His previous book, Twilight at Monticello: The Final Years of Thomas Jefferson, a Washington Post best-seller, casts new light on the retirement of the nation’s third president and author of the Declaration of Independence.

Career
A journalist and political analyst, a former U.S. Senate speechwriter and congressional press secretary, Crawford is also a public speaker, who has spoken at the Union Club of the City of New York, Politics & Prose in Washington, D.C., and the Virginia Center for History and Culture, as well as historical societies and book groups, and been interviewed on the Motley Fool podcast, and Biographers International Organization podcast, as well as Coast to Coast AM. 
Crawford has been a resident scholar at George Washington’s Mount Vernon, at the International Center for Jefferson Studies at Monticello and at the Boston Athenaeum.

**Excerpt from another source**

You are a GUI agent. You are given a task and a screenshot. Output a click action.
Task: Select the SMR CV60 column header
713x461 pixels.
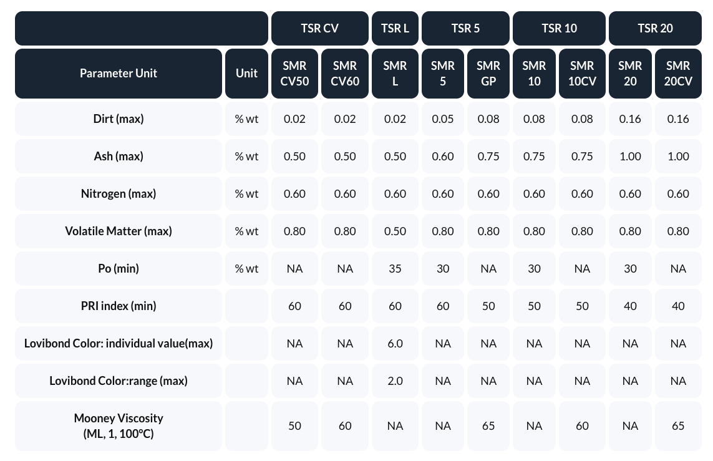click(345, 73)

His articles, essays and reviews have been published in The New York Times, The Wall Street Journal, The Washington Post'''', the Nation, National Review, and the Weekly Standard.

Crawford first came to national attention in 1977, with an article in The Nation, entitled "Richard Viguerie’s Bid for Power." The first major investigative reporting on the self-described New Right in American politics, the article drew on Crawford’s own experience in Washington’s emerging “conservative movement.” “Richard Viguerie’s Bid for Power” was expanded in book form in Thunder on the Right: The ‘New Right’ and the Politics of Resentment, Crawford’s first book, published in 1980.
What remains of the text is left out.